Lecture note
A practical note from the awake surgery footage in the Tissue Preservation Preceptorship: Preservé is not about making breast augmentation simple, but about patient selection, reduced tissue trauma and a controlled surgical workflow.
1. From tissue-preservation theory to operating room practice
Episode 05 framed Preservé as a tissue-preservation concept rather than a short-incision message. Episode 06 follows the same Tissue Preservation Preceptorship at Victoriakliniken into a live operating room setting, where anatomy, patient selection and pocket limits have to become practical decisions.
The educational value is not a single spectacular manoeuvre. The footage shows a workflow: local anesthesia, communication with the awake patient, controlled instrument direction, bounded pocket creation and funnel-assisted implant placement. A low-trauma technique only works when the whole team operates within the same safety discipline.

2. Local anesthesia and the awake patient: an operating standard, not a slogan
In the surgical footage, the patient is under local anesthesia and remains able to communicate with the team. This should not be read as a shortcut or as a promise that breast augmentation becomes simple for every patient.
The clinical meaning is more specific. If the patient can remain comfortable during surgery, the team must be controlling pain, operative time, tissue trauma and physiological response in real time. The anesthetic support is active throughout the case, with communication and reassurance maintained at the patient side.
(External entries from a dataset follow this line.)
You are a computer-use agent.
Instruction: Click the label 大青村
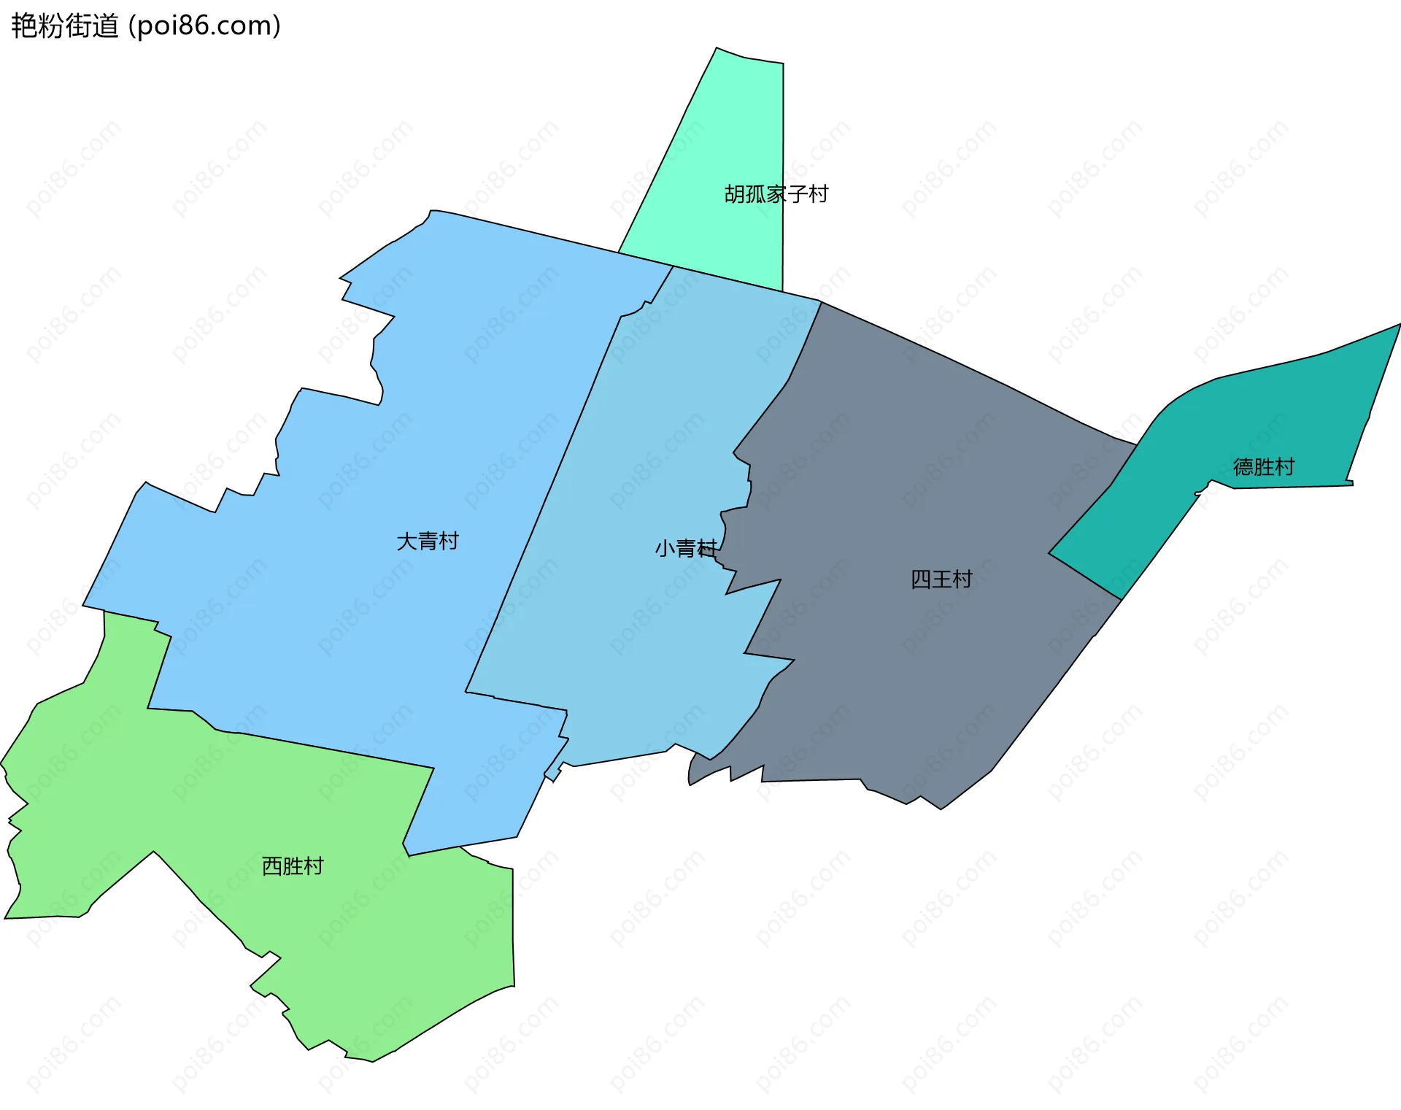(428, 541)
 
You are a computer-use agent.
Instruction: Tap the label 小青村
(685, 548)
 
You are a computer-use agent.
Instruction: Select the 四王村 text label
(941, 579)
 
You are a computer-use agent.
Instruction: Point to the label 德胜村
(1264, 467)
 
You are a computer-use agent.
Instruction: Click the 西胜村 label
(293, 866)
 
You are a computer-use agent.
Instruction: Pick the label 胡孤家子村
(776, 194)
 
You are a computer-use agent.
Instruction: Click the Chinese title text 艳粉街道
(64, 26)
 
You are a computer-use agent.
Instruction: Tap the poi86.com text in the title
(204, 26)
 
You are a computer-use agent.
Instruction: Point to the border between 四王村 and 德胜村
(1084, 577)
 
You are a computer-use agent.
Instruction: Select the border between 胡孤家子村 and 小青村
(727, 279)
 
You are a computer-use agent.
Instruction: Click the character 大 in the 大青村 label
(406, 541)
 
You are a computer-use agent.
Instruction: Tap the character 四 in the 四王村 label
(921, 579)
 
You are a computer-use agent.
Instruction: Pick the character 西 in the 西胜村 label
(271, 866)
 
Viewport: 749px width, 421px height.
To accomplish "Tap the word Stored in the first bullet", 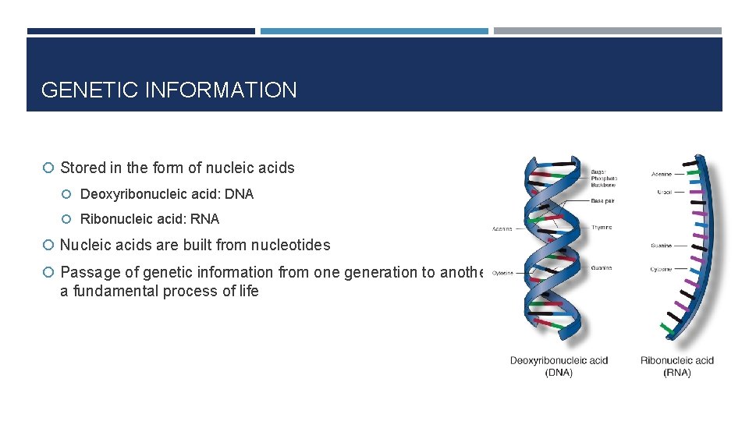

3. Surgical plane: avoiding the gland and preserving the intended pocket
One short clip carries a key teaching point: the faculty warns against creating an intraglandular pocket. If the dissection enters the glandular tissue, the preservation concept is undermined and the implant is no longer being positioned in the intended anatomical relationship.
In Preservé, pocket control is read in relation to the posterior lamina, the pectoralis major fascia and the glandular tissue above. The surgeon must control the direction of the instrument, tissue feedback and the boundaries of the pocket rather than relying on the device alone.
- Do not create a pocket inside the gland when the aim is tissue preservation.
- Do not overexpand beyond the planned breast width and tissue quality.
- Do not let the instrument replace surgical anatomical judgement.
4. Balloon and funnel: controlling trauma step by step
The balloon is not simply a tool for speed. Its role is to expand the pocket with controlled force, reducing the need for wide sharp dissection. The surgeon still has to control entry axis, inflation volume, symmetry and pocket boundaries.
Once the pocket is ready, the implant is inserted with a funnel. The footage shows that this step is also controlled: air management, implant direction, rotation, final seating in the pocket and tissue response all matter. These small steps influence early implant stability and reduce unnecessary tissue handling.
5. Why this is not a technique for every augmentation case
The live case reinforces a point from Episode 05: Preservé is a selected indication. Better candidates are typically primary augmentation patients with adequate tissue coverage, good skin quality, proportionate volume goals and a natural width boundary that matches the chosen implant.
Patients with very thin coverage, marked ptosis, scarred tissue, revision complexity, excessive volume goals or a need to reshape the breast footprint may require another strategy. Using Preservé outside its proper indication can compromise the very tissue-preservation benefit it is meant to protect.
6. Practical lesson for RASA Surgical Education
The lesson is not that awake surgery is always preferable to general anesthesia. A more useful reading is that, with the right indication, reliable local anesthesia and low-trauma handling, the surgical experience can be meaningfully different for selected patients.
For RASA Surgical Education, this footage is professional education material. It illustrates preservation thinking in a real operating room, but it does not replace clinical assessment, implant selection or individualized surgical planning.
Source material and usage limits
This article is based on practical surgical footage from Modern Approaches to Tissue Preservation in Breast Surgery, part of the Tissue Preservation Preceptorship at Victoriakliniken, Stockholm, 25-26 May 2026. It belongs to the same series as Episode 05 on Motiva Preservé foundations and tissue preservation.
It is a RASA Surgical Practice academic interpretation based on the event agenda, edited video material and internal professional notes. It does not replace individualized medical consultation or surgical indication, and it should not be read as a universal outcome promise.